| WRITTEN EXERCISE |
Rewrite the items below with every occurrence of "Find the location of" changed to "Locate". Keep all other text unchanged.

| MATERIAL FOR THE TASK |
**********
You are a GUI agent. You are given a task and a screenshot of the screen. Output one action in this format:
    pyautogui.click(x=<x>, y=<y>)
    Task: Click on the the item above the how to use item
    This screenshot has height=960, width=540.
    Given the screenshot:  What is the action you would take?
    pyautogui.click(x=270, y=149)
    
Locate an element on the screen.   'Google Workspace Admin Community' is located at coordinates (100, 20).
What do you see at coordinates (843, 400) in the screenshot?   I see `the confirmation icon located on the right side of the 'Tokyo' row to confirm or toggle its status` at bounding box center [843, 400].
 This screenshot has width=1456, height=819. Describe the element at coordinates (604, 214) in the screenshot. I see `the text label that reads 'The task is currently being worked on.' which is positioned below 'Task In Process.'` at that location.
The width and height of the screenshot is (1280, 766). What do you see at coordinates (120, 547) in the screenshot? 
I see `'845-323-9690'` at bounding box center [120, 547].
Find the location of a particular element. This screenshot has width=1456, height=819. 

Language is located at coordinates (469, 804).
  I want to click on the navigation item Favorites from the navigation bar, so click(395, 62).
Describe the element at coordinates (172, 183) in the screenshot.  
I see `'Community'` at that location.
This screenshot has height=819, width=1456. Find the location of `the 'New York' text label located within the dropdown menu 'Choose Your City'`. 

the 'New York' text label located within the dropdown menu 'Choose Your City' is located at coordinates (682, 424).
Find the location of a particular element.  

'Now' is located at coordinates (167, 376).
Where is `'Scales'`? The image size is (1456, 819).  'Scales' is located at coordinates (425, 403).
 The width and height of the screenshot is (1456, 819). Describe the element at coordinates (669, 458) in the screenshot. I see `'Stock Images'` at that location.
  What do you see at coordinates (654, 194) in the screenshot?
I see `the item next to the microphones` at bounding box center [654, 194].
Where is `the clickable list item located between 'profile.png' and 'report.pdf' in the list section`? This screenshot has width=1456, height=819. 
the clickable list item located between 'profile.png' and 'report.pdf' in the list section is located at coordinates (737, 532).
**********
| SOLUTION BELOW |
You are a GUI agent. You are given a task and a screenshot of the screen. Output one action in this format:
    pyautogui.click(x=<x>, y=<y>)
    Task: Click on the the item above the how to use item
    This screenshot has height=960, width=540.
    Given the screenshot:  What is the action you would take?
    pyautogui.click(x=270, y=149)
    
Locate an element on the screen.   'Google Workspace Admin Community' is located at coordinates (100, 20).
What do you see at coordinates (843, 400) in the screenshot?   I see `the confirmation icon located on the right side of the 'Tokyo' row to confirm or toggle its status` at bounding box center [843, 400].
 This screenshot has width=1456, height=819. Describe the element at coordinates (604, 214) in the screenshot. I see `the text label that reads 'The task is currently being worked on.' which is positioned below 'Task In Process.'` at that location.
The width and height of the screenshot is (1280, 766). What do you see at coordinates (120, 547) in the screenshot? 
I see `'845-323-9690'` at bounding box center [120, 547].
Locate a particular element. This screenshot has width=1456, height=819. 

Language is located at coordinates (469, 804).
  I want to click on the navigation item Favorites from the navigation bar, so click(395, 62).
Describe the element at coordinates (172, 183) in the screenshot.  
I see `'Community'` at that location.
This screenshot has height=819, width=1456. Locate `the 'New York' text label located within the dropdown menu 'Choose Your City'`. 

the 'New York' text label located within the dropdown menu 'Choose Your City' is located at coordinates (682, 424).
Locate a particular element.  

'Now' is located at coordinates (167, 376).
Where is `'Scales'`? The image size is (1456, 819).  'Scales' is located at coordinates (425, 403).
 The width and height of the screenshot is (1456, 819). Describe the element at coordinates (669, 458) in the screenshot. I see `'Stock Images'` at that location.
  What do you see at coordinates (654, 194) in the screenshot?
I see `the item next to the microphones` at bounding box center [654, 194].
Where is `the clickable list item located between 'profile.png' and 'report.pdf' in the list section`? This screenshot has width=1456, height=819. 
the clickable list item located between 'profile.png' and 'report.pdf' in the list section is located at coordinates (737, 532).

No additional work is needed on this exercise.